• Your goal: Turn the data below into a numbered list with one entry per line, leaving out any blank lines.

═════ Data shown

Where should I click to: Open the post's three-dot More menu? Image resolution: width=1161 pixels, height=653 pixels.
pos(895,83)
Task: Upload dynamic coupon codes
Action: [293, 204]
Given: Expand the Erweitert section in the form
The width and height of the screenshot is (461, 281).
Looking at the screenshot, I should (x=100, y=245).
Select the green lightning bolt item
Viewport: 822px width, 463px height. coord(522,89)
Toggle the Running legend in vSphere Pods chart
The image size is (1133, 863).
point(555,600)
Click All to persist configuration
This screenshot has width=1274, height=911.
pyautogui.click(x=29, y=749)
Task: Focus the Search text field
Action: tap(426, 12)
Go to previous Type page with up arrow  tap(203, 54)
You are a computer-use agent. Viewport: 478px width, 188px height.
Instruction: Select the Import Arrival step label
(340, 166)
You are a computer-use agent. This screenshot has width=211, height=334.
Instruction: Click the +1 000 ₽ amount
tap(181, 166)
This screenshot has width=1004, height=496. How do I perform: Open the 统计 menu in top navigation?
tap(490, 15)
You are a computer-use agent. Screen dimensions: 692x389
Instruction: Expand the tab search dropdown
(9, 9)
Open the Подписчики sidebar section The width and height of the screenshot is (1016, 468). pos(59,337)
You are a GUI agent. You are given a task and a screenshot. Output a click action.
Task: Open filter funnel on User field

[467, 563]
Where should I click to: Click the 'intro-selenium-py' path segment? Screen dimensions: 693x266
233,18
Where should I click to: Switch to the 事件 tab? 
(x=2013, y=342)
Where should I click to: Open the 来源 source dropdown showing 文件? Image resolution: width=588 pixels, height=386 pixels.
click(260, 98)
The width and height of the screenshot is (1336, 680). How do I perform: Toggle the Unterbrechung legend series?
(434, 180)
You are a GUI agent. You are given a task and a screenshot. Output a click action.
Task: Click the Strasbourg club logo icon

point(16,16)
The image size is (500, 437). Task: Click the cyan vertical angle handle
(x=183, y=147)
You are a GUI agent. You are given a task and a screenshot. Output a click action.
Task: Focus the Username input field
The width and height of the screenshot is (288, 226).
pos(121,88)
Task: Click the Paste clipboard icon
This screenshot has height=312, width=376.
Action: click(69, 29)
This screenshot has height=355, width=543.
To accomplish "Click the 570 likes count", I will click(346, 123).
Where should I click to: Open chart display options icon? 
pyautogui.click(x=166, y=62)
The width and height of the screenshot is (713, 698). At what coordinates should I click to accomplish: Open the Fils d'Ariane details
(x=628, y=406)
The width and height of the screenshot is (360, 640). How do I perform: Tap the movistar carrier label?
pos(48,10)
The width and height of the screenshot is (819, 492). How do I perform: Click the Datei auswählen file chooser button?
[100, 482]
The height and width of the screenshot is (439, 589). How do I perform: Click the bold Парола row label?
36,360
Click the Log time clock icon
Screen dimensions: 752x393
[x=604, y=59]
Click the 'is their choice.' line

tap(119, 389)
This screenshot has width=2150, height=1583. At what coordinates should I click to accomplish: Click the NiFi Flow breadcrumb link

══════════

• Task solution:
1. Where should I click to: Open the post's three-dot More menu? Image resolution: width=1161 pixels, height=653 pixels.
2. pos(895,83)
3. Task: Upload dynamic coupon codes
4. Action: [293, 204]
5. Given: Expand the Erweitert section in the form
6. The width and height of the screenshot is (461, 281).
7. Looking at the screenshot, I should (x=100, y=245).
8. Select the green lightning bolt item
9. Viewport: 822px width, 463px height. coord(522,89)
10. Toggle the Running legend in vSphere Pods chart
11. The image size is (1133, 863).
12. point(555,600)
13. Click All to persist configuration
14. This screenshot has width=1274, height=911.
15. pyautogui.click(x=29, y=749)
16. Task: Focus the Search text field
17. Action: tap(426, 12)
18. Go to previous Type page with up arrow  tap(203, 54)
19. You are a computer-use agent. Viewport: 478px width, 188px height.
20. Instruction: Select the Import Arrival step label
21. (340, 166)
22. You are a computer-use agent. This screenshot has width=211, height=334.
23. Instruction: Click the +1 000 ₽ amount
24. tap(181, 166)
25. This screenshot has width=1004, height=496. How do I perform: Open the 统计 menu in top navigation?
26. tap(490, 15)
27. You are a computer-use agent. Screen dimensions: 692x389
28. Instruction: Expand the tab search dropdown
29. (9, 9)
30. Open the Подписчики sidebar section The width and height of the screenshot is (1016, 468). pos(59,337)
31. You are a GUI agent. You are given a task and a screenshot. Output a click action.
32. Task: Open filter funnel on User field
33. [467, 563]
34. Where should I click to: Click the 'intro-selenium-py' path segment? Screen dimensions: 693x266
35. 233,18
36. Where should I click to: Switch to the 事件 tab? 
37. (x=2013, y=342)
38. Where should I click to: Open the 来源 source dropdown showing 文件? Image resolution: width=588 pixels, height=386 pixels.
39. click(260, 98)
40. The width and height of the screenshot is (1336, 680). How do I perform: Toggle the Unterbrechung legend series?
41. (434, 180)
42. You are a GUI agent. You are given a task and a screenshot. Output a click action.
43. Task: Click the Strasbourg club logo icon
44. point(16,16)
45. The image size is (500, 437). Task: Click the cyan vertical angle handle
46. (x=183, y=147)
47. You are a GUI agent. You are given a task and a screenshot. Output a click action.
48. Task: Focus the Username input field
49. The width and height of the screenshot is (288, 226).
50. pos(121,88)
51. Task: Click the Paste clipboard icon
52. This screenshot has height=312, width=376.
53. Action: click(69, 29)
54. This screenshot has height=355, width=543.
55. To accomplish "Click the 570 likes count", I will click(346, 123).
56. Where should I click to: Open chart display options icon? 
57. pyautogui.click(x=166, y=62)
58. The width and height of the screenshot is (713, 698). At what coordinates should I click to accomplish: Open the Fils d'Ariane details
59. (x=628, y=406)
60. The width and height of the screenshot is (360, 640). How do I perform: Tap the movistar carrier label?
61. pos(48,10)
62. The width and height of the screenshot is (819, 492). How do I perform: Click the Datei auswählen file chooser button?
63. [100, 482]
64. The height and width of the screenshot is (439, 589). How do I perform: Click the bold Парола row label?
65. 36,360
66. Click the Log time clock icon
67. Screen dimensions: 752x393
68. [x=604, y=59]
69. Click the 'is their choice.' line
70. tap(119, 389)
71. This screenshot has width=2150, height=1583. At what coordinates should I click to accomplish: Click the NiFi Flow breadcrumb link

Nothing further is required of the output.